VR allows for highly empowering user-centric storytelling. Study results show that VR is highly memorable. Its retention rate is almost two times superior to any other medium. The connection with content is long lasting and its educational impact deemed superior. Immersive data visualization is highly relevant to healthcare practitioners, scientists and analysts.
VR experiences can enable rich data mining and improve the understanding of user behaviors, needs and interests. Head Mounted Displays can be enhanced with biodfeedback sensors, eye-gaze trackers, and advanced analytics.
Extraordinary quest. Ambitious adventure. Grandiose discovery. Memorable voyage.
Future-forward. Sophisticated. Visionary. Unprecedented.

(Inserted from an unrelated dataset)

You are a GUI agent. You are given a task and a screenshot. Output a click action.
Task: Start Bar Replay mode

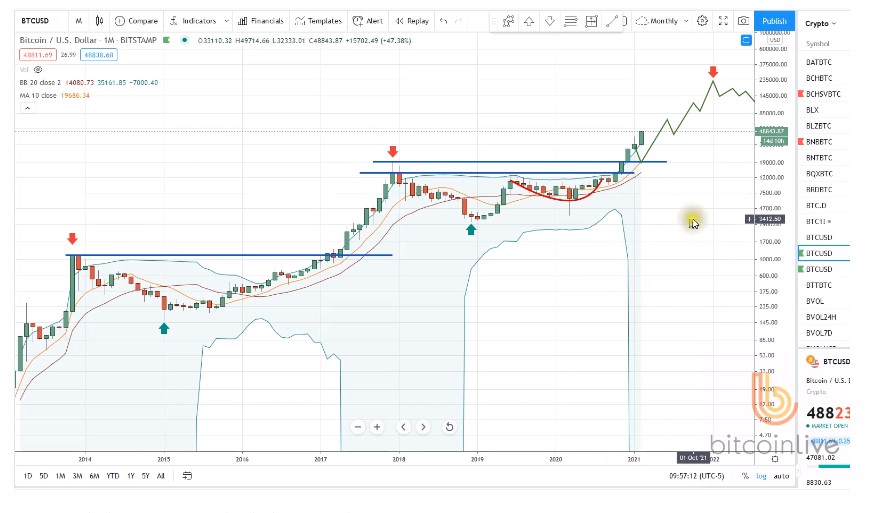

While Nanodyssey is an impossible journey in the nanoscopic dimension, natural immersion and sense of real presence are pivotal. To deliver a highly engaging experience, we defined VR design principles and integrated learnings from ethnographic research. The "Place Illusion” principle (Slater 2009) prioritizes natural FOV, congruent sensory modalities, intuitive and naturalistic interactability, and depth cues. I opted for a diegetic approach of UI design that embeds interactive cues into the VR world for consistency and to reinforce immersion.
Another priority was to design an interaction system supportive of seamless self-embodiment in VR. Perception of body ownership in a virtual world does not necessarily rely on having a virtual body (Morignat, Hyperlivings, 2009). Sense of presence is sustained as long as it remains preserved from non-diegetic stimuli, and VR systemic issues (such as low latency and non-congruence of sensory modalities). Supportive of intuitive, naturalistic and seamless interactions in VR, a rich omnidirectional soundscape evocative of naturalistic physical outputs, stimulates the sense of presence through interaction fidelity.
Visualizing motion, while not physically sensing it, can trigger motion sickness. In Nanodyssey, a repertoire of sound and visual cues, congruent with proprioceptive and vestibular signals, helps prevent VR sickness. I opted for two salient qualities: motion predictability and natural feedback. The motion vehicle enables users to control their viewpoints fully and, most importantly, their motion within the VR environment. As a result, the vehicle design maximizes proprioception and optical flow congruence.
To avoid conflict between visual and vestibular cues, I opted for tactics matching Nanodyssey’s diegesis. The cockpit of the nanovessel operates as a rest frame during rotative motions. Teleportation is available to the Nanonaut upon activation of a destination on the map, and finally, galactic space creates darker backgrounds that reduce flickering otherwise conducive to VR sickness.